Já dizia o grande
gênio Michelângelo, que suas estátuas magníficas (La Pietá
e Davi) já estavam dentro do mármore,
cabendo a ele apenas a tarefa de retirá-las de lá. Assim, também temos em nós
não uma essência definida, mas o potencial criativo que pode nos construir e tornar
seres singulares. À medida que crescemos, aprendemos a diferenciar o Eu do
não-Eu e experimentamos o nascimento do Ego e o desenvolvimento da nossa
consciência. Vamos com o tempo nos separando do senso de Unicidade com tudo e
com o Todo, da fase inicial, e vamos adquirindo uma maior identificação com o
Ego, desempenhando nossos papéis, construindo uma Persona. Mas, permanecem
forças interiores desconhecidas (Sombras), se transformando e fervilhando,
principalmente quando atingimos a fase da Metanóia, ou a meia-idade. Nesta fase
de transformação, acontece uma centroversão, quando o centro da Consciência
deixa de ser o Ego e tende a se voltar, lentamente, para o Self, na busca da
auto-realização maior. Aí o processo de Individuação (que vem do latim individus e significa indiviso, inteiro
ou não fragmentado), geralmente se acelera.
Segundo Carl Gustav
Jung, o processo de Individuação é teleológico, voltado para a construção de um
sentido para a vida. Este processo foi estudado e definido também em termos
similares por outros estudiosos humanistas, tais como Maslow, Carl Rogers,
Fritz Perls, Alfred Adler, assim como por filósofos antigos (Tomás de Aquino,
Aristóleles e Schopenhauer, entre muitos). Por outro lado, segundo BREHONY
(1999, p. 34) “o mundo antigo está
repleto de imagens, mitos, contos de fada, poesia e orações que esboçam o
caminho em espiral até o Si-Mesmo. Os índios navajo chamavam a Jornada de ‘caminho
do pólen’, os sioux o denominavam de’ boa estrada vermelha’ e os chineses
chamam simplesmente TAO”.

• **DADOS EXIBIDOS**:
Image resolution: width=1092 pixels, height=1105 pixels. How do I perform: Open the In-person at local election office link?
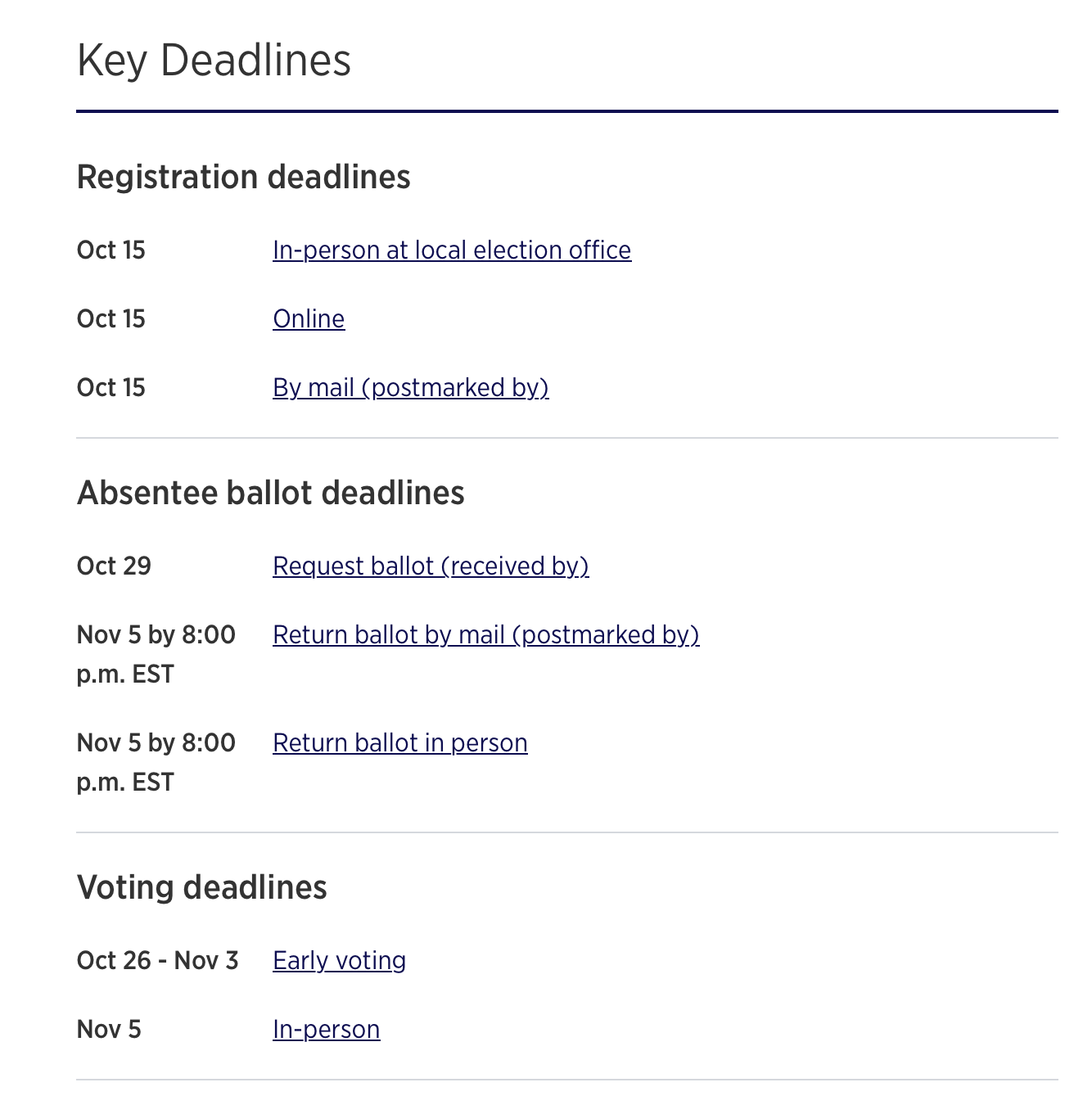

---

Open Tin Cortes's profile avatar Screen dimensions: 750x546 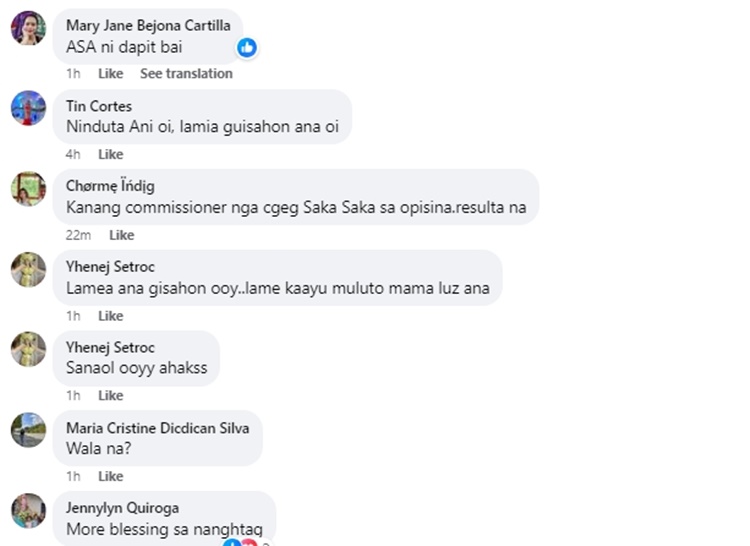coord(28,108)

==

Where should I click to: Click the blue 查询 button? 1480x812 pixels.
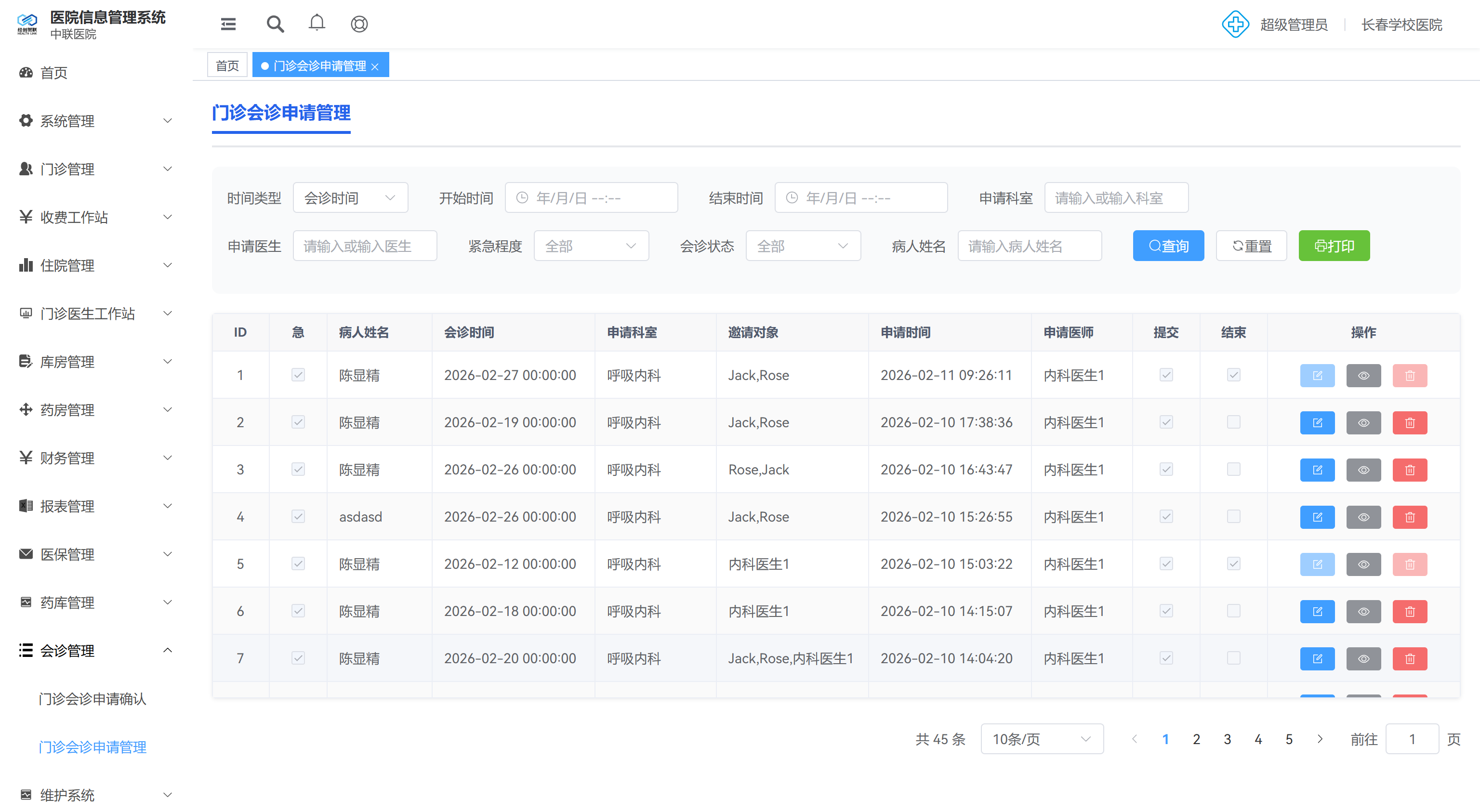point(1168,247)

• **O QUE FAZER**: Dê continuidade ao texto sobre individuação a partir do ponto em que ele para. A listagem não tem relação com o texto sobre individuação.

• **RESPOSTA À TAREFA**:
Mas, na vida cotidiana, ninguém realmente
“individua” totalmente, torna-se completamente inteiro, realizado ou consciente
do seu Self. O valor do processo está, antes, naquilo que acontece ao longo do
caminho – é a própria trajetória, trilha ou Jornada que é o destino, que deve
ser contemplada ativa e conscientemente. A meta só é importante como idéia, o
essencial é o processo. Este nos leva naturalmente a uma abertura e sabedoria
interior, embora a trajetória não seja fácil, pois envolve a luta com “nossos
dragões”, como na Jornada Heróica.
Segundo MULLER
(1997, p.12), na jornada do herói a mudança e amadurecimento estão ligados à
experiência do “morrer e retornar”. Para o ser humano, “isto significa o processo de Individuação, através do qual penetramos
em nossas próprias profundezas anímicas desconhecidas, vivendo a experiência da
morte de valores e posicionamentos antigos e estéreis, retornando depois de um
processo de reordenação, com uma atitude mais saudável em relação a nós mesmos
e à vida”. Complementa este autor que o herói substitui o ser humano
exemplar, que se esforça por uma renovação social, pelo domínio criativo da
vida e pela ampliação da consciência. Estar a caminho do SELF é a meta do herói
humano, embora só possa “circundar”
este Si-Mesmo, sem jamais concretizá-lo ou realizá-lo por completo. Assim, o
herói se encontra numa eterna peregrinação, numa procura ininterrupta da vida
criativa, travando sempre “novas lutas
com o dragão”, de modo que todo ato através do qual transformamos a nós
mesmos e ao nosso meio, com criatividade, pode ser considerado um ato
heróico.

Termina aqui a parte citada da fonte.